• WHAT THIS TASK INVOLVES: Each line from the one containing "Privacy notice. (1303, 1777)" to the end of the entries below must be restated exactly, and no other line should appear.
RECORD EXCERPTS below:
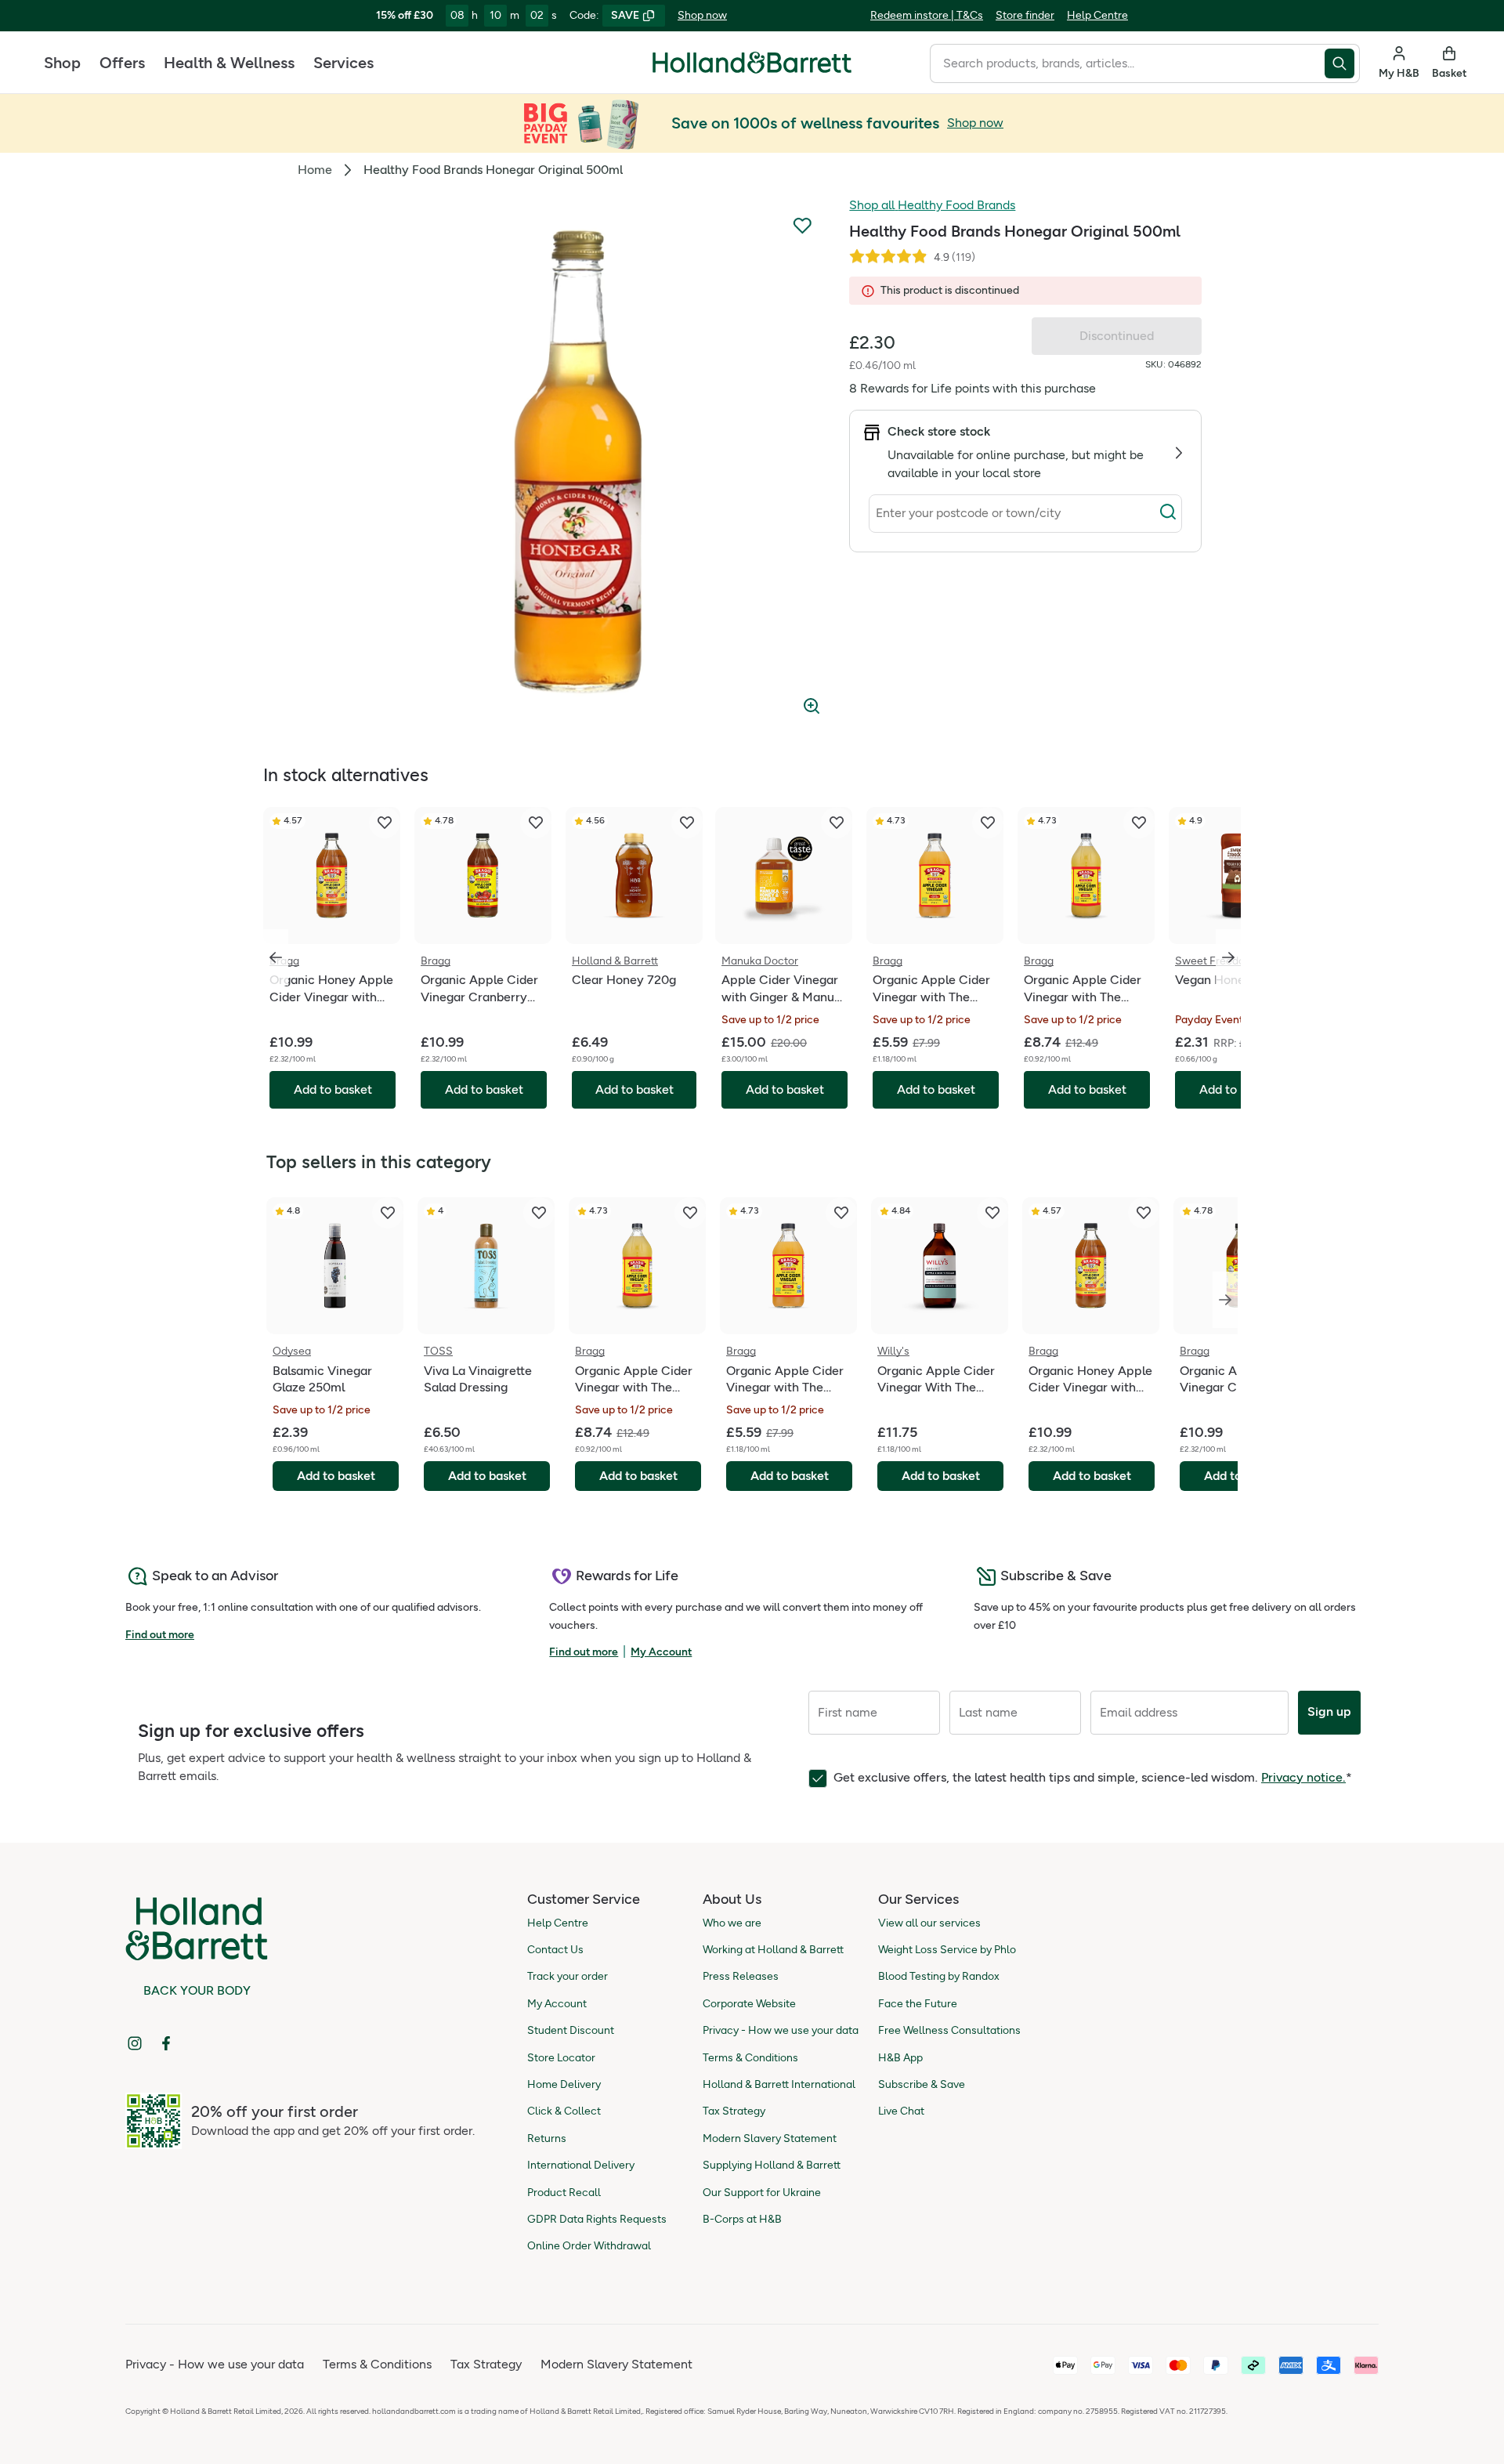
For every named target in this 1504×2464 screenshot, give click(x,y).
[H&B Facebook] (166, 2043)
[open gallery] (566, 461)
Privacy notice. (1303, 1777)
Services (343, 62)
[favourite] (384, 822)
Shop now (702, 15)
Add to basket (336, 1475)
End of RECORD EXCERPTS.
• SOLUTION BELOW:
Privacy notice. (1303, 1777)
Services (343, 62)
[favourite] (384, 822)
Shop now (702, 15)
Add to basket (336, 1475)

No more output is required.